### Challenge:
Reproduce the Dickinson essay word for word from "Human Classifications:  Two" to "imposed upon itself.".

### Passage to read:
Linda's Literary Home

Tag: race

  • Emily Dickinson’s “Color – Caste – Denomination”

    Image: Emily Dickinson - Amherst College - Daguerrotype of the poet at age 17, circa 1847 - likely the only authentic, extant likeness of the poet
    Image: Emily Dickinson – Amherst College – Daguerrotype of the poet at age 17, circa 1847 – likely the only authentic, extant likeness of the poet

    Emily Dickinson’s “Color – Caste – Denomination”

    Emily Dickinson’s speaker in “Color – Caste – Denomination” is demonstrating a profound truth about the flaws in human classifications that still today lead to ill-will and even violence toward members of different racial, social class, and religion groups.

    Human Classifications:  Two Views

    Emily Dickinson’s “Color – Caste – Denomination” and Arna Bontemps’ “God Give to Men” take as their theme the issue of the classifications that humanity has through the centuries imposed upon itself.  

    While there are many ways that human beings identity themselves, three common ones are race, class (social status), and religion; thus, Dickinson has labeled the classes “color” (race), “caste” (class, social status), and “denomination” (religion).

    Arna Bontemps in his race conscious piece “God Give to Men” has concentrated primarily on the classification of color (race).  He refers to the skin color for two of the classes—”yellow” and “black”—but then uses the eye color “blue” for the third class.  The poets Emily Dickinson and Arna Bontemps have handled the issue of human classification in two quite disparate ways:  

    (1) Dickinson’s drama serves to unite all human classes, as her speaker insists that each human being is a soul without any of the outward classifications with which humanity has burdened itself.

    (2) Bontemps’ speaker remains squarely focused on the issues that he finds repugnant or venal in each color class, not his own.  As his speaker asks God to give certain gifts to men, he reveals his animosity toward two of his designated classes.  The third class receives rather short shrift in an ironic attempt at humility.

    Dickinson’s ultimate truth is based on the individuality of each human being, while Bontemps relies heavily on racial stereotypes [1], which  serve only to divide, not unify, for not all members of any so-called classification represent the concocted stereotype that attempts to define and describe that classification.

    Text of Emily Dickinson’s “Color – Caste – Denomination”

    The speaker in Emily Dickinson’s “Color – Caste – Denomination” demonstrates a profound understanding regarding the futility of human classifications [2]  based on race, class, religion, and sex.

(Word and element pointing items)
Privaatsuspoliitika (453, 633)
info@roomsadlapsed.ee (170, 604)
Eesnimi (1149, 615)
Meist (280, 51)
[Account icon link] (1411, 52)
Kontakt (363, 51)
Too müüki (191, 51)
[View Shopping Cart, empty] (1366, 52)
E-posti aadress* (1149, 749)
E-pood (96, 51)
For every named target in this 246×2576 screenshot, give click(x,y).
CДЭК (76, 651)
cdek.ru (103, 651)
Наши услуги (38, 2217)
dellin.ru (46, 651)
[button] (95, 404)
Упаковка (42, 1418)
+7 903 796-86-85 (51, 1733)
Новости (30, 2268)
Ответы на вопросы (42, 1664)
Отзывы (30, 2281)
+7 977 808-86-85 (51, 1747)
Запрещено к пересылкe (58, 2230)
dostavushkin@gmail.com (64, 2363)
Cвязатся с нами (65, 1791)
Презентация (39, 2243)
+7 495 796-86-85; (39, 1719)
* * *
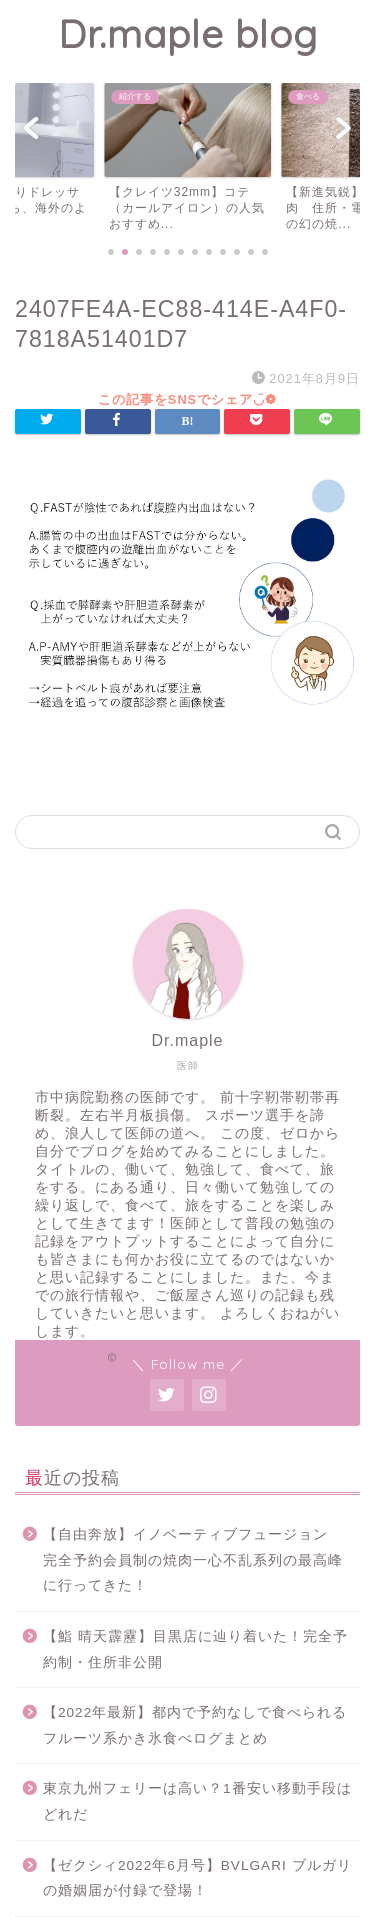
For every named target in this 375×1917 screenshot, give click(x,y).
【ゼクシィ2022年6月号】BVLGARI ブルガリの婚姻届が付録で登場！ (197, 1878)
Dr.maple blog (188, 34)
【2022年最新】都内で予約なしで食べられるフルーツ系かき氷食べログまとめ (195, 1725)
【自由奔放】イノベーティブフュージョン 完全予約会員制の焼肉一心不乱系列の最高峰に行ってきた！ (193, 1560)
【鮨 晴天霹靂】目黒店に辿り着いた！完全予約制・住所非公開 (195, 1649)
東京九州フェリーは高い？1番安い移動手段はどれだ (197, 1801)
==
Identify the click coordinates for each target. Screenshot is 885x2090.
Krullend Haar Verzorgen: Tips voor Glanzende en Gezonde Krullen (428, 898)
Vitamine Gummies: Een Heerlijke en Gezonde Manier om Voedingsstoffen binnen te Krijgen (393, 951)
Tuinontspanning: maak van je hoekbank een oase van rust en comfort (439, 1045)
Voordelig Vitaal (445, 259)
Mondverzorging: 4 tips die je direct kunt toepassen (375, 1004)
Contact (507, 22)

### Task solution:
Human Classifications:  Two Views

    Emily Dickinson’s “Color – Caste – Denomination” and Arna Bontemps’ “God Give to Men” take as their theme the issue of the classifications that humanity has through the centuries imposed upon itself.